Mr. Bold is (ack) Notre Dame's House Rock Built, probably because he conducted his latest exercise in ballotry like it was a blind taste test:
Initially, I wrote down the top 35 or so teams on index cards, then flipped them over and wrote the results from their games. On my first pass, I ordered the teams strictly by looking at the back of the card, completely ignoring the name on the front.Flashcards! For the BlogPoll! Everyone else without excessively complex systems for determining their ballots is hereby on notice. Anyway, this went as you might expect:
Suffice to say, my first pass was batshit crazy (e.g., Pitt was at #8), and would have resulted in Brian from mgo driving down to my house and kicking me in the pillbox.So he made some changes to tone it down a bit. Nonetheless, the results:
- Oregon and Tennessee bullishness: #5 and #6, respectively. UT actually flew up 12 spots despite the Air Force business for reasons unrelated:
You see, this is the week that I officially removed all weighting of preseason rankings from my standings. For the preseason, I was fine letting everybody slide by on hype and power rankings, and even after week one, I didn't really make changes while everybody whipped themselves into shape by beating on patsies.
- Hate hate hate! for WVU (#15), LSU (#17), and Louisville (#21).
Mr. Numb Existence is from Russell Levine of Football Outsiders. As per usual, this category is no fun to talk about. But FO is one of the best sites ever.
Next we have the Coulter/Krugman Award and the Straight Bangin' Award, which are again different sides of the same coin. The CKA and SBA go to the blogs with the highest and lowest bias rating, respectively. Bias rating is calculated by subtracting the blogger's vote for his own team from the poll-wide average. A high number indicates you are shameless homer. A low number indicates that you suffer from an abusive relationship with your football team.
For a second straight week, The CK Award has proved a heavy weight around the necks of the overrated teams. JournoRock, the winner last week, is an Alabama fan: the Tide escaped with a 13-10 win versus Vanderbilt. Penn State bloggers spent the first couple weeks in the #2 and #4 slots: the Nittany Lions were obliterated by ND. Beware! This category has dark and fey powers.

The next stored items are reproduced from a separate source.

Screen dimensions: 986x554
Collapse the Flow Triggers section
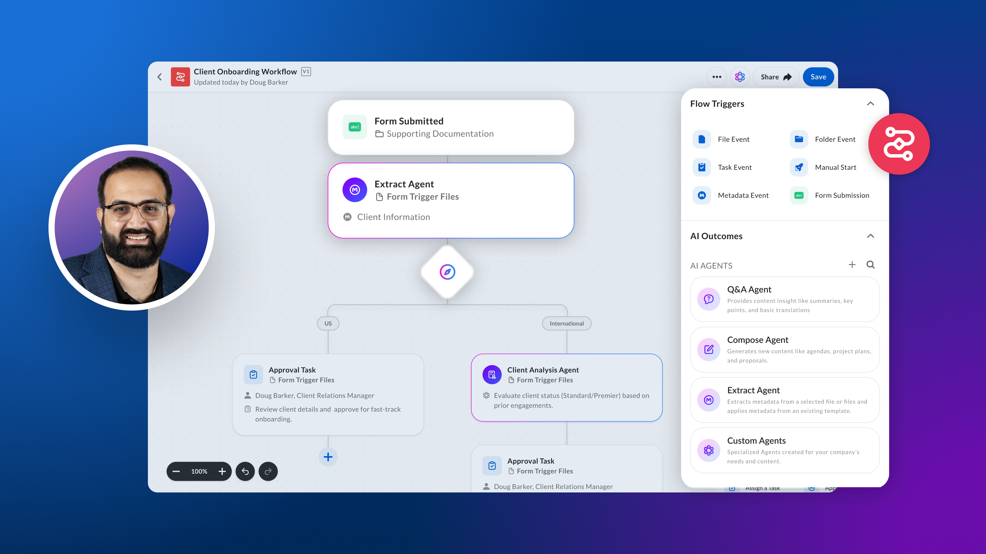point(871,104)
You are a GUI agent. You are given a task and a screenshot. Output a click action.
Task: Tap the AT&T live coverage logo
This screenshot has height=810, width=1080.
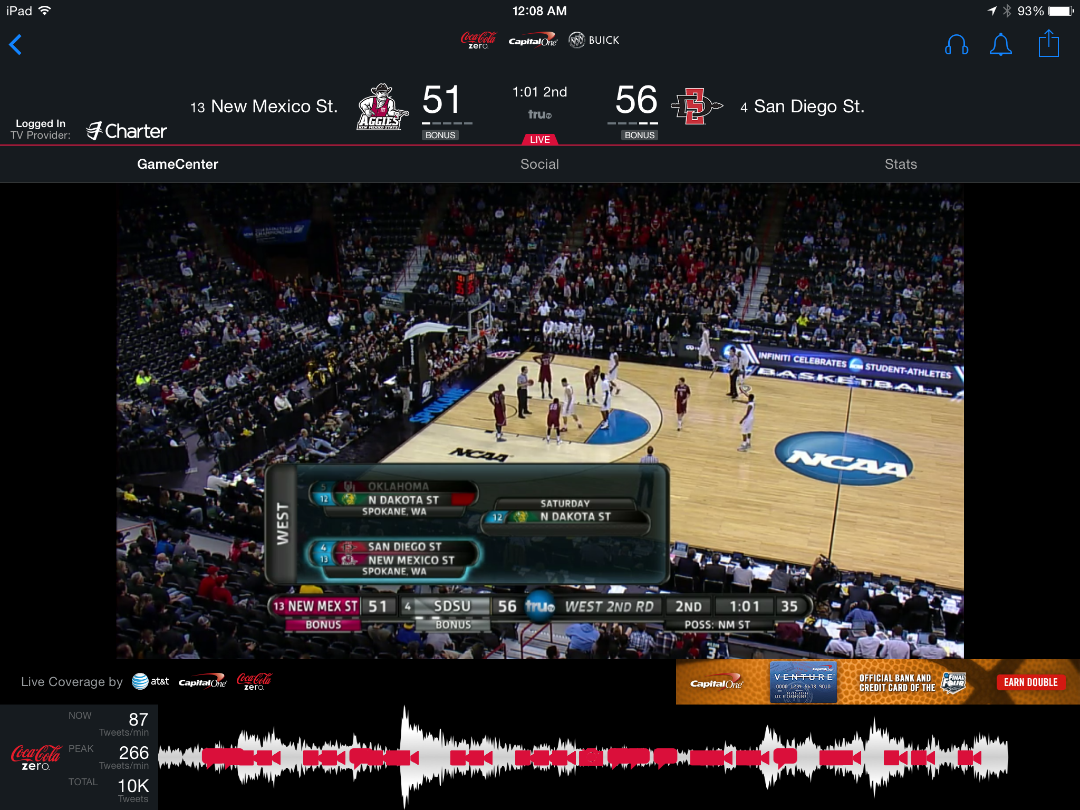coord(150,681)
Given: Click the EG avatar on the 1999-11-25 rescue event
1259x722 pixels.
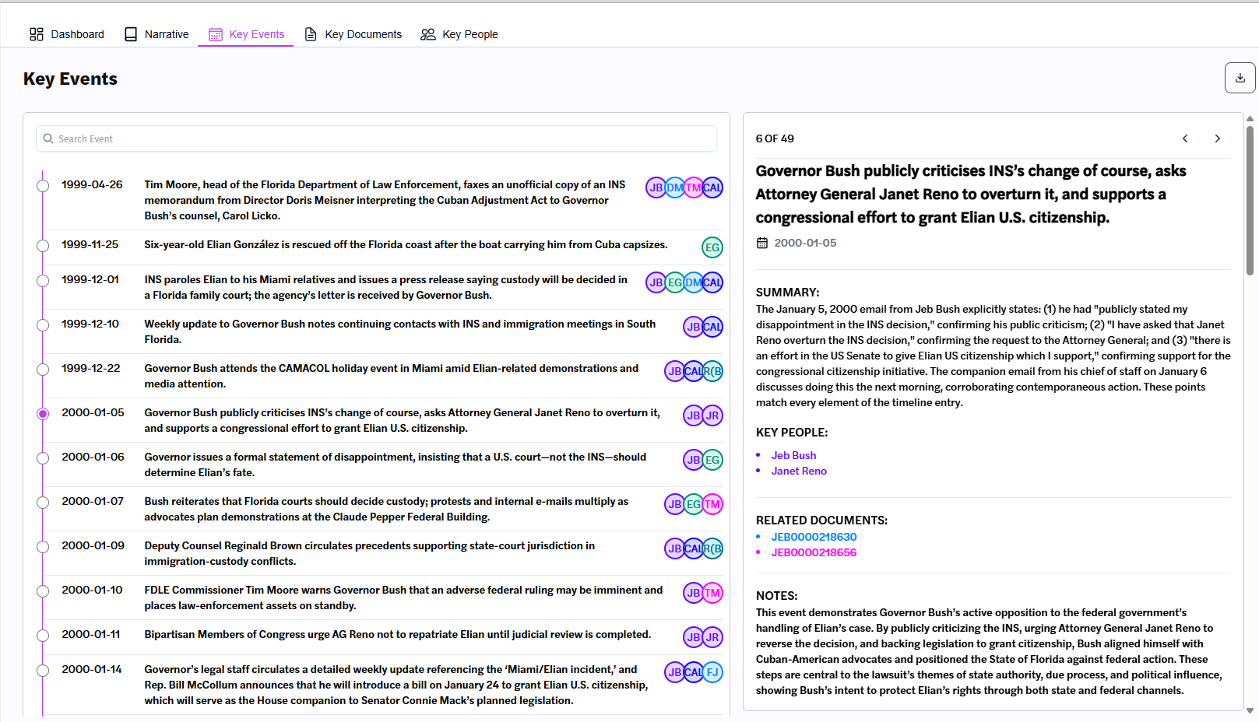Looking at the screenshot, I should coord(712,247).
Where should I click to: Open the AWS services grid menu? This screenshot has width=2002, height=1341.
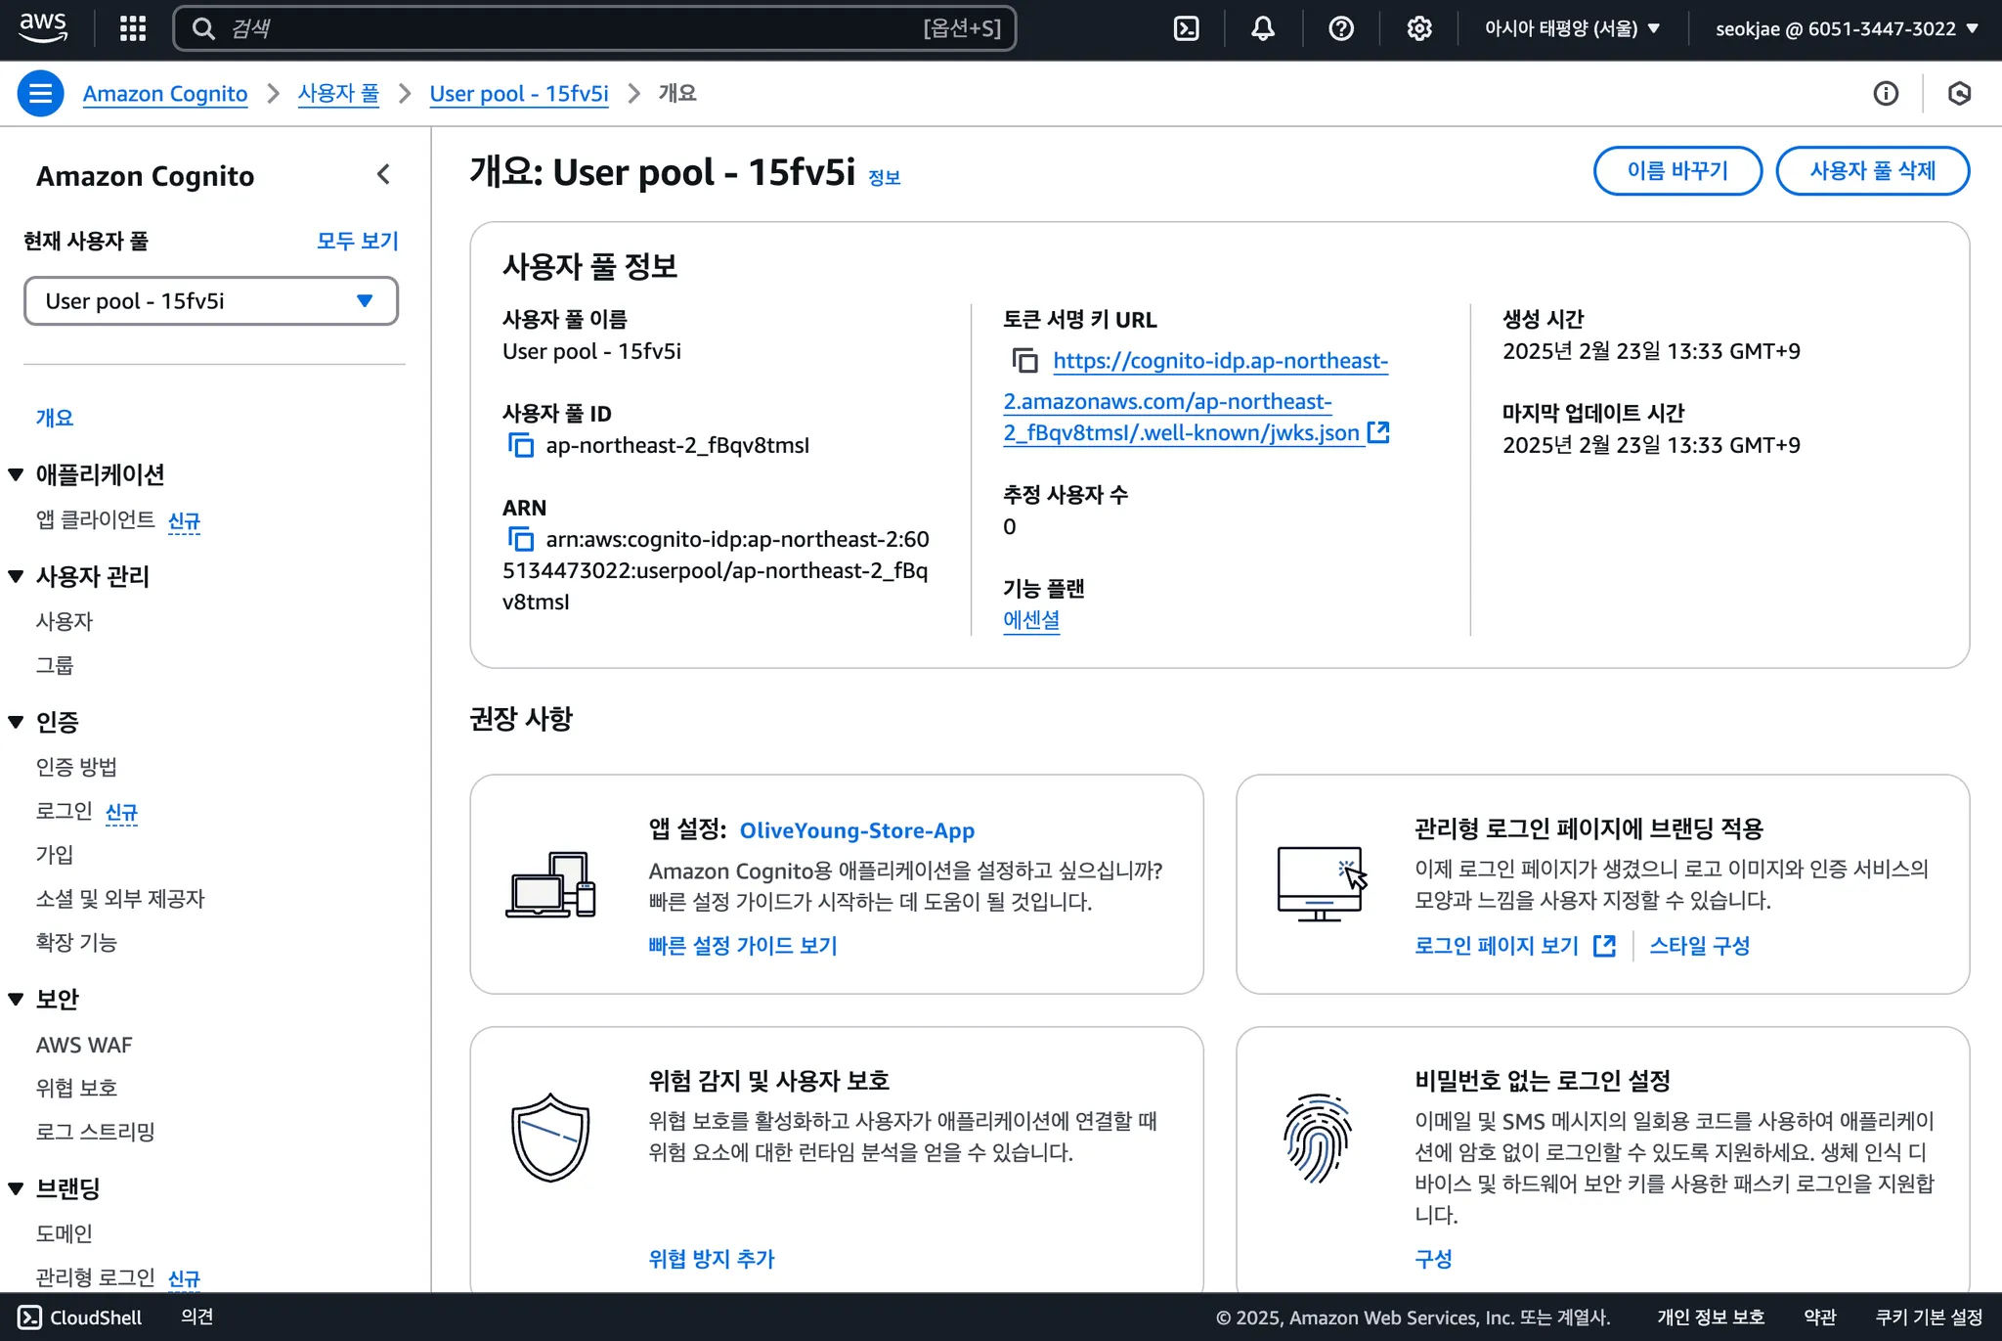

With that in mind, congratulations to our co-winners. Journorock tempts fate for a second straight week; he's joined by the Badger Sports Report. The CK Award would have to be mighty indeed to strike down the Tide when they play Louisiana-Lafayette, but Wisconsin is hereby on upset alert versus San Diego State. Also, watch MSU get crushed by Pitt.
Straight Bangin' Award should probably be retired and replaced with another award defined as "the voter most pessimistic about his team who isn't Joey from Schembechler Hall." He'll probably have to cede the trophy next week, as minds will be made up one way or the other when Michigan plays ND.
Swing is essentially the total change in each ballot from last week to this week (obviously voters who didn't submit a ballot last week are not included). A high number means you are easily distracted by shiny things. A low number means that you're damn sure you're right no matter what reality says.
SMQB repeats in the Mr. Manic-Depressive category. Week 2 provided some clear answers on many teams (Ohio State, for instance) that brought SMQB's ballot closer to the average; since it was so far out last week that obviously requires some seismic shifting.
One question, though: was Pitt's 33-15 victory over Cincinatti sluggish enough to drop them entirely?
(Don't get me wrong, I like voters in this category more than voters in this one:)
Mr. Stubborn is Iowa State blogger Cross Cyed. Some of that is an aftereffect of being right -- OSU was already #1, ND #2, Texas relatively low at #5 -- but Penn State is obliterated and they drop one slot? Okay.